Manuel Bartlett Diaz, the gray-haired political patriarch in a tailored suit who held court this week through a two-hour lunch, has come to represent the old guard of Mexico’s ruling party--the faction known here as the “dinosaurs.”
As Mexico’s tough interior minister from 1983 until 1988, he was accused of rigging the 1988 presidential election results in favor of his Institutional Revolutionary Party, or PRI, bringing Carlos Salinas de Gortari to power.
During that same period, U.S. Drug Enforcement Administration agents said they suspected Bartlett, as head of a secret police force believed to be linked to major drug dealers, of playing a role in the torture and killing of DEA agent Enrique Camarena. A Los Angeles grand jury still wants to question him.

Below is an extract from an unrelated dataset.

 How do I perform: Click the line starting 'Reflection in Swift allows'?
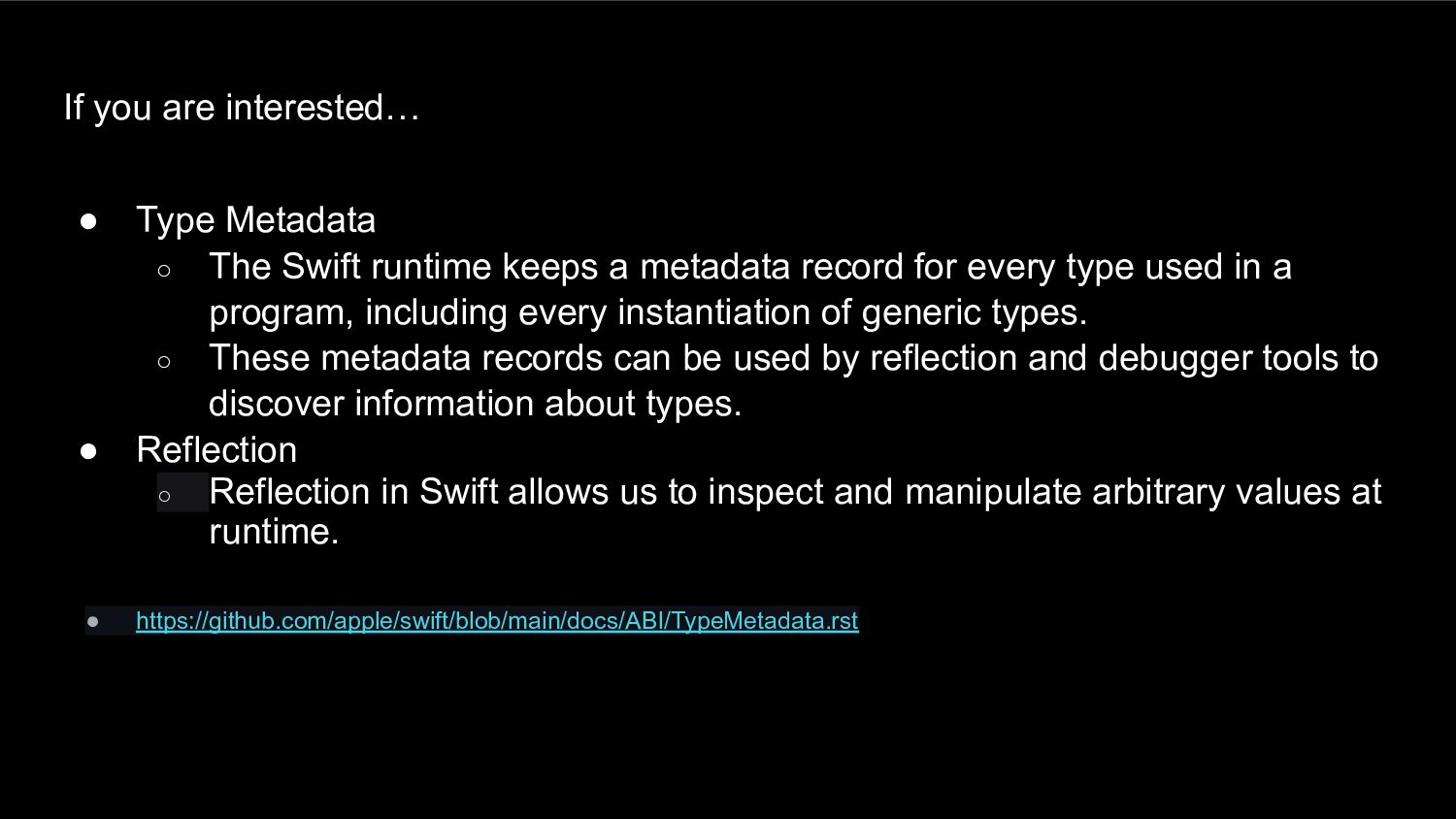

And as the current governor of Puebla state, Bartlett has been accused by opposition politicians of rigging local elections, stifling criticism and generally governing with an iron hand.

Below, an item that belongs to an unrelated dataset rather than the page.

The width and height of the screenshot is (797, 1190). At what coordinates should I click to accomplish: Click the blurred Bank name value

But the refined 60-year-old politician invited about a dozen foreign correspondents to lunch this week not to discuss the dark side of the PRI’s past, but to share his conservative view of the party’s present, its future and the deep roots that still support it.
Breaking with a tradition of silence in the media, Bartlett also spoke openly and at length about his own past--responding to allegations that have dogged him for years. He cast himself and his beleaguered party as victims, but ones that remain viable forces in a nation in transition.

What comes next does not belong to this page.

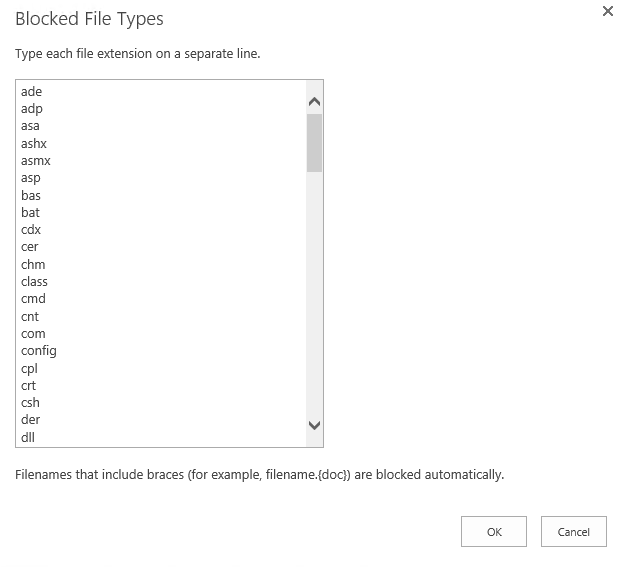Image resolution: width=622 pixels, height=567 pixels.
Task: Place cursor on the 'cmd' line
Action: [33, 299]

Bartlett’s new accessibility coincides with the hard-fought campaign for July 6 midterm elections; opinion polls show the PRI is likely to lose its hold on Mexico City’s government for the first time in seven decades. The PRI also could lose its majority in the Chamber of Deputies, the lower house of Congress. But Bartlett stressed that polls also show the party running well ahead in five of the six gubernatorial races.
“The PRI has to offer what it has always offered. It needs to take back its force,” he said of a ruling party that has lost many key state and local races in the last two years under the weight of corruption scandals and an economic crisis.
“The PRI is a popular party. Through the distribution of land, it has created a rural class. The PRI created free textbooks for schoolchildren. . . . The PRI has always had programs designed for development. Because of this, you should vote for the PRI.”
The party’s image as a corrupt force, he asserted, is the result of a concerted opposition campaign. “The policy against us,” he said, “is to promote as many scandals as possible. . . . But the PRI isn’t those people who have been pointed out as being corrupt. The PRI is the peasants, the workers, the organizations of the middle class.”
Of his own personal scandals, Bartlett said: “I am a victim.”
He flatly denied allegations of ties to narcotics cartels, stressing that he has letters from four U.S. ambassadors to Mexico attesting to “the help and collaboration I offered in the fight against drug trafficking.”
“It hurt my reputation a lot,” he said of allegations by two witnesses in the Camarena case who tried to implicate him in the slaying, reportedly testifying that some of those convicted in the case had credentials from Bartlett’s agency.
When asked about the allegations surrounding the 1988 election results, which many Mexicans believe were doctored by Bartlett’s Federal Election Institute to lift Salinas to victory, he brought out a booklet he wrote on the subject.
Summarizing the 67 pages, the governor said: “They say that we switched off the [computer] system and fixed the numbers. In Mexico, you don’t vote through a computer, you vote with a piece of paper and a voting booth. . . . There is simply no basis” for the accusation.
Asked to speculate on his own future, Bartlett, whose term expires in 1999, smiled. “What happens after the elections is what happens after the elections,” he said. “First, we will try to win.”